Юнги понимает, что всё пошло по пизде, когда он только родился. Он смотрит на Джина, который глазами впивается в него тоже, который сжимает ручку до хруста дешёвого пластика. Их спасёт или чудо, или волшебство. Юноша выходит на границу, к морю, на переговоры совсем безоружный. Старший брат жмётся к нему своим невыносимо мощным плечом, стараясь на себя взять весь стресс. И стоя на пристани, они смотрят на взрослых людей, старше Сокджина на пару-тройку лет. Китайцы и японцы относятся к ребёнку на поле с презрением.

– Кто главный? – с акцентом гнусавит один из мужчин, на что Юнги гордо вскидывает голову, – слюни ещё утирать не научился, сопляк.

– Вы прибыли оскорблять меня или сделку заключать? – юноша опасно сузил глаза.

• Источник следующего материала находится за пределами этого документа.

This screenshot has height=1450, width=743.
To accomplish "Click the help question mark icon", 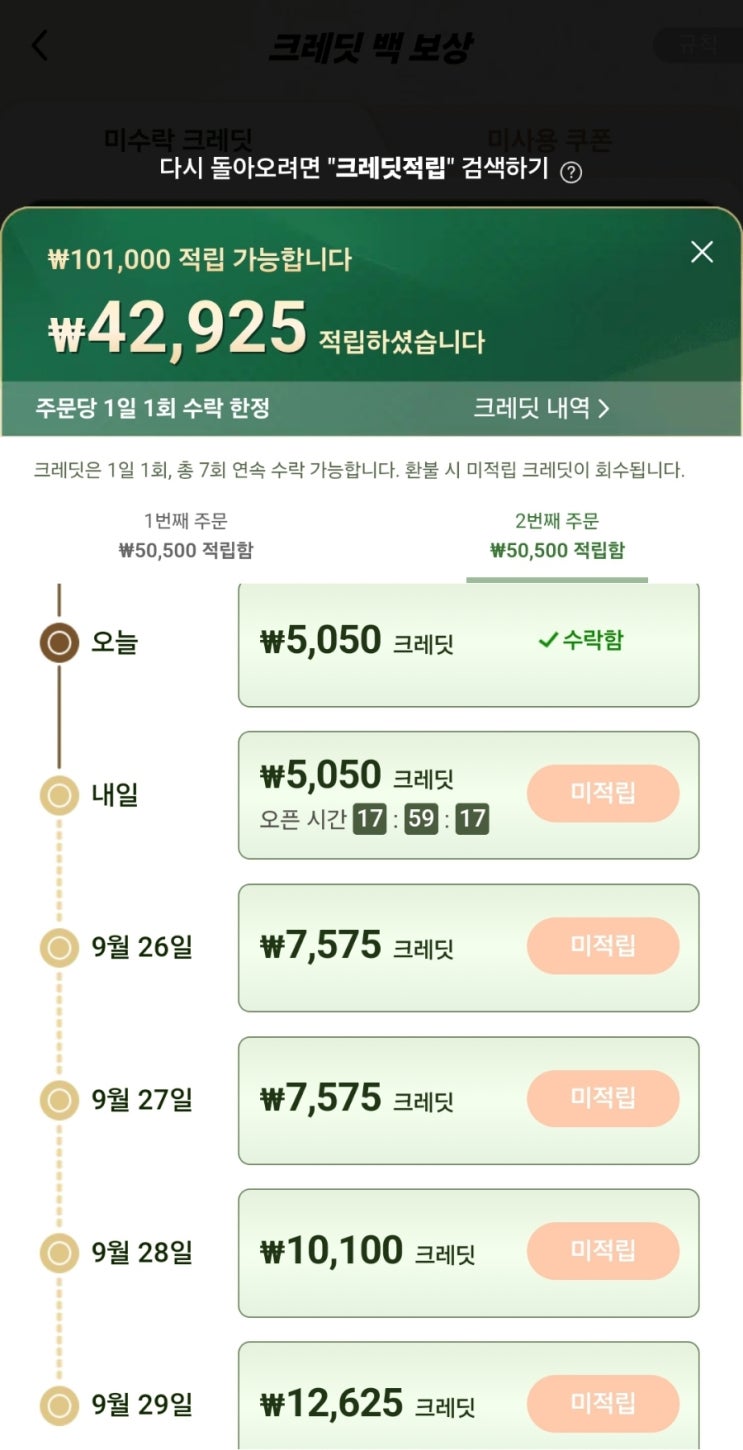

На несколько минут повисает отвратительное молчание, которое по нежной коже режет, царапает, всё надеется разодрать сердце в клочья. Только Мин оставил его у кое-чьих ног, когда в последний раз целовал Намджуна, когда от гнетущего ужаса подгибались колени и руки тряслись.

– Мы ждали Чон Хосока, – более спокойно отвечает другой мужчина, очевидно, он был из японских представителей.

– Чон Хосок мёртв, – произносит Юнги и сам удивляется, что не срывается на крик; полгода минуло, а раны всё ещё свежи, совсем, – теперь я за него.

Люди перед ним переглядываются. Переговоры длятся долго, мучительно долго. Парень всё думает, когда же у него сердце остановится, когда вскипит кровь, когда он, наконец, сдохнет. Их волнует, что Джин не палач. Обычно на встречи привозят палача, чтобы, в случае чего, быть защищённым. Они ищут подвох, и по-человечески их понять можно. Никто не хочет добиваться своих целей кровью.

– Я думаю, мы можем понести минимальное количество жертв, – мужчина пожимает костлявую руку Юнги, – условия мира нас устраивают. Но только каждый из нас не уверен, на что готов пойти его возможный союзник и так ли ему нужен этот мир. Пусть залогом станут жизни человека, с которым вы приехали.

Мина трясёт изнутри буквально. Он смотрит на Сокджина, которому абсолютно похуй, кажется. Тот сидит, только нервно перебирает пальцами, сжимая зубы.

– Вы простите, но он мой брат, а так же брат Ким Намджуна, – осторожно начинает юноша, – убийство родственников нарушает пункты соглашения.